ReUrbano: What Does It Mean to Make a City?

Book launch.

A book by Alberto Kritzler and Rodrigo Rivero Borrell, in which they reflect — from their own perspective — on what it means to make city, and on the challenges Reurbano has faced as a real estate developer over ten years of rescuing abandoned buildings, intervening on them, and rehabilitating them.

At the launch, both authors and architects shared opinions and perspectives, all convinced that Reurbano has been a laboratory: each project has sought to make a positive impact on the city, weaving together visions, disciplines, and proposals. The result is a conscious developer that invests in Mexico City's historic neighborhoods to recover the urban richness of pre-existing heritage through regeneration and recycling.

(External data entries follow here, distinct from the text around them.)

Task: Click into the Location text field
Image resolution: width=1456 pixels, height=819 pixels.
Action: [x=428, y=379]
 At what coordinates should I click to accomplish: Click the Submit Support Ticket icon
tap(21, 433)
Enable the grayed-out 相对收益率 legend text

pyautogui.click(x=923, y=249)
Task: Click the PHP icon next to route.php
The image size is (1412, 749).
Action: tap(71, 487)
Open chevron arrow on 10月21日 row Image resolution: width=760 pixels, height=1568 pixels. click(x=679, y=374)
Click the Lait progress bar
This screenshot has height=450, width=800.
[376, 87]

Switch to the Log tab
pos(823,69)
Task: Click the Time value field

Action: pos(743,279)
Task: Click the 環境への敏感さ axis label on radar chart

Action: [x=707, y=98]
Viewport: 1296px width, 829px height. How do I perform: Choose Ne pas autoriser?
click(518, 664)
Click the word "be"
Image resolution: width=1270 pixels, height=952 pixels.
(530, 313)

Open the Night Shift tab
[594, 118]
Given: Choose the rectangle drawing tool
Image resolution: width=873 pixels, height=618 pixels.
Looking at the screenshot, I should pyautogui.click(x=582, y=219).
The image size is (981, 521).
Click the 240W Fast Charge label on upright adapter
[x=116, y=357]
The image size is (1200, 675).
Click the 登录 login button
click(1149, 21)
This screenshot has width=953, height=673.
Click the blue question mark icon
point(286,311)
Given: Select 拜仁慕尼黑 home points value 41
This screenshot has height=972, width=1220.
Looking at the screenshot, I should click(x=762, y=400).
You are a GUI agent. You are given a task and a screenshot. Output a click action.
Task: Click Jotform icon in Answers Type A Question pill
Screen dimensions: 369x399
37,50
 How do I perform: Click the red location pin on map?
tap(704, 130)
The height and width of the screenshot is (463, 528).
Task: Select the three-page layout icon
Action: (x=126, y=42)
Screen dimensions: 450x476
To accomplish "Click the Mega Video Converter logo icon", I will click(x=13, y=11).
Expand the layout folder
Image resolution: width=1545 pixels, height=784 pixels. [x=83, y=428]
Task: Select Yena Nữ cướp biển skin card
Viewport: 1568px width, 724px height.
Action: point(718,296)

Among the city's most emblematic neighborhoods where Reurbano has rehabilitated listed buildings are Condesa, Juárez, Roma, Centro, Escandón, and Tacubaya — neighborhoods of great architectural diversity and cultural and historical depth, where architects have had to rethink the city to offer residents a sustainable community within an urban setting. In other words, to transform a place so that it recovers the beauty that once defined it.

"Transforming the city is not just the job of the architect or the urbanist, but of the citizens too. We like to think of a building as one more neighbor — what does that building cause out there?" — Alberto Kritzler.

In this book, readers will get a small glimpse of what it means to "make city," through several developments rehabilitated by Reurbano in collaboration with renowned architects such as Juan Carral O'Gorman, Eduardo Cadaval, Francisco Pardo, Julio Amezcua, and their respective practices — architects who have had to question the city's regulations to deliver developments that prioritize the pedestrian over the vehicle, and that create communities integrating housing, commerce, and offices. At times that has meant uphill work with the authorities; it has also meant successful collaboration with architects, designers, lawyers, financiers, and everyone else involved in the major undertaking of making city.

In Paola Tovar's words, "This book is not only for architects, but for anyone interested in improving and having a positive impact on the city."

We invite you to look for it in bookstores and to learn about Reurbano's journey — what it means to make city through ten years as a real estate developer.